Panelists and Presentations:
Realism and Utopia: Writing, Sex and Activism in the New Narrative: What was at stake with the emergence of New Narrative in San Francisco during the late 1970s? Whereas Language Poetry’s rigorous critique of subject-centered expressivist poetry registers, among other things, a response to the contradictions of the early 1960s Free Speech Movement, New Narrative’s commitment to a consequential form of storytelling, one with the potential to activate new forms of community, was critically faithful to the promise of another new social movement, Gay Liberation. In his talk, Rob Halpern will consider the lived relations, embodied positions and community fault lines that mark New Narrative as an intervention in activist writing. He will look specifically at several projects from the early 1980s, including Bruce Boone’s Century of Clouds; the literary magazine Soup #2, edited by Steve Abbott; Boone and Glück’s collaboration, La Fontaine; and the transcript of the Left/Write Conference in San Francisco. The range of work represented by these projects is exciting because it makes a dynamic and contestatory social ecology legible at a moment when efforts to forge a union of leftist writers were revealing their limitations due to incompatible visions as to how an “engaged writing” ought to be practiced.

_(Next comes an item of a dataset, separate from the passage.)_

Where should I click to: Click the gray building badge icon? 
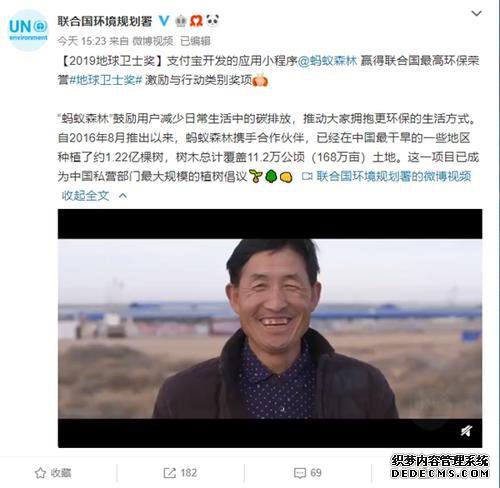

Outlaws, Lone Wolves and Made Poets: Bay Area Poetics and Group Formation from the 70s to the Present: Who is in? Who is out? Who cares? What is the coin of the realm in the poetry world? How do we earn it? How spend it? Is there a secret spiritual history? What about politics? How do you tell if you are in a group or if your group exists? Laura Moriarty will address questions such as these by disscussing how publication, teaching, reading and one's personal and social lives come together to form the poetry world(s) we believe we are in.
Community–it’s the goo that is all over the place–facilitating and making a mess of relation, writing, and people’s access to one another, one another’s work, the world. An interest in (and an embattled relation with) community seems to have been ever a part of the discourse among writers in the San Francisco Bay Area, where from the 1970s onward this battle has been entangled in contesting identities, politics and aesthetics. The etymological and historical roots of community reveal that while community sometimes pertains to geographic location, shared interests, a relation (including a contestatory one) to a state or other government, it has very much also to do with sexuality, gender, class and race. What passes unnoticed and/or is marked as vulgar and transgressive is always revealing; implicitly community has to do with demarcations of bodies and minds that matter and those that do not. In short, community is a term fraught with political relevance from the get go. Community has to do with subjects. Community also begs the question regarding its value or purpose. What’s it for? What’s it do? What is a writing community? Is there such a thing? How does community differ from friendship? Is the writing community a nurturing place? Or does it look more like the global community, rife with competition and disparate investments and access to capital and power? How can community and communities intersect? Robin Tremblay McGaw's talk will look at some of the battles around writing occurring in the Bay Area in the 70s and 80s. We’ll look at how some of these debates were constructed and how they played out. Advance / related reading: How do the debates of this earlier period relate to some of the present day discussions around community? For example: the Stephanie Young & Juliana Spahr Chicago Review piece, and comments around it, including David Buuck's dim sum blog entry re: "I am a sexist" or comments on Kasey Mohammad’s limetree blog in September 2006, regarding Lisa Robertson's posting on friendship vs community on the Poetry Foundation web site.
More about the panelists:
Rob Halpern is the author of Rumored Place and Snow Sensitive Skin (co-authored with Taylor Brady). Two collections of poems, Disaster Suites and Music for Porn, are forthcoming, and a chapbook called "Imaginary Politics" will be out from TapRoot Editions next month. He's currently co-editing the writings of the late Frances Jaffer together with Kathleen Fraser, and translating the early essays of Georges Perec, the first of which, "For a Realist Literature," can be found in the current issue of Chicago Review. He lives and teaches in San Francisco.
Laura Moriarty's most recent books are A Semblance: Selected & New Poetry 1975-2007 from Omnidawn Publishing and An Air Force, a chapbook from Hooke Press. Other recent books are Ultravioleta, a novel, from Atelos and Self-Destruction, a book of poetry, from Post-Apollo Press. She has taught at Mills College and Naropa University among other places & is currently Deputy Director of Small Press Distribution. She is findable on-line at A Tonalist Notes and related blogs.
Robin Tremblay-McGaw's work has appeared in Poetry Flash, Mirage, Five Fingers Review, HOW(ever), HOW2, Biting the Error: Writers on Narrative, and elsewhere. She is currently at work on a manuscript entitled"Community and Contestatory Writing Practices in the San Francisco Bay Area1970-Present."